Recent Haskell ignores the possibility of the automatic type
conversion. Thus,
1 + 1%2
is ill-typed.
Probably, this is because of the lack of a definite concept of which
value has to convert to which between the types.
On the other hand, my computer algebra project has reached the point,
where the usefulness of the rich type (algebraic domain) conversion
becomes clear. For example,
2 + x + x%3 (x :: Polynomial Int)
has (under natural circumstances) to transform atomatically to
(2%1)*x^0 + (1%1)*x^1 + (1%3)*x^1 :: Polynomial (Ratio Int)
In practice, more complex transformations are usually applied.
Also do not think of `fromInteger' as panacea; for in other examples
we have not integers but something else.
As i am not a specialist in the "typeful" language design, i am sorry
if the following re-invents something well-known.
----------------------------------------------------------------------
Proposal to Haskell-2 language.
Instance-ruled type conversion.
(1) To introduce into the standard Prelude
class Convertible a b where cv :: a -> b -> b
(probably this has to be some particular symbol, say, :> :
2 :> (1%1) --> 2%1
)
and, maybe, some general purpose instances:
instance Convertible a a where cv a _ = a
instance (Convertible a b,Convertible b c) => Convertible a c
where
cv a c = cv (cv a b) c
instance (Convertible a b,Integral b) => Convertible a (Ratio b)
where
-- Ratio is also of standard
cv a f = (cv a (numerator f)) % 1
...
(2) To relax the Haskell syntax so as to allow the "mixed"
expressions, like, say,
2 + x + x%3 (*)
- providing the simple rules according to which any value
<e> ::<T> in an expression actually means (and is transformed by
the compiler to) (cv <e> <e'>> for appropriate e'.
---------------------------------------------------------------------
Motivation.
Not changing the language, but only by introducing (1) in the user
program, one obtains the possibility to write in the above example:
let p = ... :: Polynomial (Ratio Int)
x = ... :: Polynomial Int
in
(cv 2 p) + (cv x p) + (cv x p)/(cv 3 p) (**)

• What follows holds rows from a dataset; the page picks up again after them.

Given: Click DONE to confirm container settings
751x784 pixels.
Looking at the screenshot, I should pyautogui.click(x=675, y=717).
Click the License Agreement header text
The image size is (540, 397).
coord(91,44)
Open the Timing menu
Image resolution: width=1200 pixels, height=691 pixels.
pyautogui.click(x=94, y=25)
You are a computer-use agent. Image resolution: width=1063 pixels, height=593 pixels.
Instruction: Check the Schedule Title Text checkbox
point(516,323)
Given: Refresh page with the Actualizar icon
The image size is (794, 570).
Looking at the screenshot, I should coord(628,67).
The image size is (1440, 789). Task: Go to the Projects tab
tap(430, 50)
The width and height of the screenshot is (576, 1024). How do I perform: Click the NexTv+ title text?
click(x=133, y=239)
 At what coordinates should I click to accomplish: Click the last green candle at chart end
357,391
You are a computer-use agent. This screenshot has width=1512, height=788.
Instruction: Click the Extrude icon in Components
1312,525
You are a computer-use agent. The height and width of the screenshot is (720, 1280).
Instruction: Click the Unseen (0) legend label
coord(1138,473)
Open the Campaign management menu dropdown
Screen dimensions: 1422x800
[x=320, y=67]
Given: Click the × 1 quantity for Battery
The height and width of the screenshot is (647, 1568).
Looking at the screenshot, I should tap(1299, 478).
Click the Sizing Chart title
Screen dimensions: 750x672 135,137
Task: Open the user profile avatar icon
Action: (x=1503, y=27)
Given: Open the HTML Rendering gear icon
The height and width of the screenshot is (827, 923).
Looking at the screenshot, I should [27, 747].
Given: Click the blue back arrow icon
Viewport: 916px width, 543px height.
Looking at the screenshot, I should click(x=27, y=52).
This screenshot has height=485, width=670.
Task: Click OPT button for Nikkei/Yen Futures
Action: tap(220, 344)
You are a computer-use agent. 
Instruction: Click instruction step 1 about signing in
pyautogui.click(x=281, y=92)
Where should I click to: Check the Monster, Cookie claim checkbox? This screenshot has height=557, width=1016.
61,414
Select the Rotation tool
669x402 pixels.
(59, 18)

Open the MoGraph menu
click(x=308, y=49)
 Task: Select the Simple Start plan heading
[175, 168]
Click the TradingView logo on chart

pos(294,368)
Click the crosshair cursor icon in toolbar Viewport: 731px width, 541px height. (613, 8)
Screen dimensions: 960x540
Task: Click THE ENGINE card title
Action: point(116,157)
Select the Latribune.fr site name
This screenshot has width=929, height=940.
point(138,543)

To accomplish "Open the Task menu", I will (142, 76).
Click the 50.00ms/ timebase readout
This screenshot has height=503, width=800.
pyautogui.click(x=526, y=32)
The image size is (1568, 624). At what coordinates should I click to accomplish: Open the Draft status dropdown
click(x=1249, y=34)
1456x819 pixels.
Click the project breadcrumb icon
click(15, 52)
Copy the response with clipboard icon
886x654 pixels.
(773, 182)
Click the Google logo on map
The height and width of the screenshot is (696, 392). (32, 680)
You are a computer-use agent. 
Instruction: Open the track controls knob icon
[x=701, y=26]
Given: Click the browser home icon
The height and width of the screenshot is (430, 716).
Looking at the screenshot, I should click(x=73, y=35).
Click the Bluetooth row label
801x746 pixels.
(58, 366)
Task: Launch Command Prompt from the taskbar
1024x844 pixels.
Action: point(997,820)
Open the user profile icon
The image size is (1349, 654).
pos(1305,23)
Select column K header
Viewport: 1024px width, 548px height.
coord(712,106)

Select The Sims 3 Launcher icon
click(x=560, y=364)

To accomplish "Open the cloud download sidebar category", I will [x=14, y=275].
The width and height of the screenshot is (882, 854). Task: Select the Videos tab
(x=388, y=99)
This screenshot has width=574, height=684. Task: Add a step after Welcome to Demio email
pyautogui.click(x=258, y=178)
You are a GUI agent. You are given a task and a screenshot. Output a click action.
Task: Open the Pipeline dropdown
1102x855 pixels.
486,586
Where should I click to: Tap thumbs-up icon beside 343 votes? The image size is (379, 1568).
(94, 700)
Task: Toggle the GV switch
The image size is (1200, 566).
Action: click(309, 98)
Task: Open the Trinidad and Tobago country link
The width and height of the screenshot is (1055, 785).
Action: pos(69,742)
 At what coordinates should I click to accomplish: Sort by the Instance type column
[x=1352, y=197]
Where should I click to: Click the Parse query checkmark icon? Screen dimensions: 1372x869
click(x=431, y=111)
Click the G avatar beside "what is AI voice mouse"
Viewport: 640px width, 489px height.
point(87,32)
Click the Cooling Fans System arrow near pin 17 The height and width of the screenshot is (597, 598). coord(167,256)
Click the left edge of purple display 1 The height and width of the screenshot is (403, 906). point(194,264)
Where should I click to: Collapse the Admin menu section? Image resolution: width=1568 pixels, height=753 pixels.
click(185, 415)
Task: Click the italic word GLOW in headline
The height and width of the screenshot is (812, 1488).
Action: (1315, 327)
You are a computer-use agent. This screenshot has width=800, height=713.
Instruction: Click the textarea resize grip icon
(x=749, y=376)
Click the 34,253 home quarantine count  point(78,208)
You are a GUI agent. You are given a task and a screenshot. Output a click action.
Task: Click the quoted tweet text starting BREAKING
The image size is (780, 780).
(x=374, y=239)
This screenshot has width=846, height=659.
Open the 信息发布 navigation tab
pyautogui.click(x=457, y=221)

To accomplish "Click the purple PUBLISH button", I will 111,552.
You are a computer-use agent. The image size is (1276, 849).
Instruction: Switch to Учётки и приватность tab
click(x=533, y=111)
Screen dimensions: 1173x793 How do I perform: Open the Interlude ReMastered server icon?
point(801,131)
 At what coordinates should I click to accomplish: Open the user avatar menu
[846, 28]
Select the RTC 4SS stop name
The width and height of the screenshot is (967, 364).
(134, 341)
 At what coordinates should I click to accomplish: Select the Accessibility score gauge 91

This is achieved via the declarations like
data Pol a = Pol [(a,Int)] deriving(Show,Read,Eq)
instance Num a=> Num (Pol a) where (Pol mons)+(Pol mons')= Pol ...
instance Convertible a b => Convertible a (Pol b)
where
cv a (Pol ((b,_):_)) = Pol [(cv a b,0)] -- a -> a'*x^0
Generally, this means that
the user instances define the type conversion for the
several constructor levels per one `cv' application.
This is better than nothing. But not sufficient:
the compiler has mostly to set these cv -s automatically.
For example, seeing [x,y] (for x::a, y::b)
the compiler may form the expression
e =
IF there exists Convertible a b THEN [cv x y, y]
ELSE
IF there exists Convertible b a THEN [x, cv y x]
ELSE
error "...cannot convert types..."
So,
type conversion =
user instances + compiler rules for type conversion
If the idea is appreciated in general, we could discuss it further.
Regards,
------------------
Sergey Mechveliani
[EMAIL PROTECTED]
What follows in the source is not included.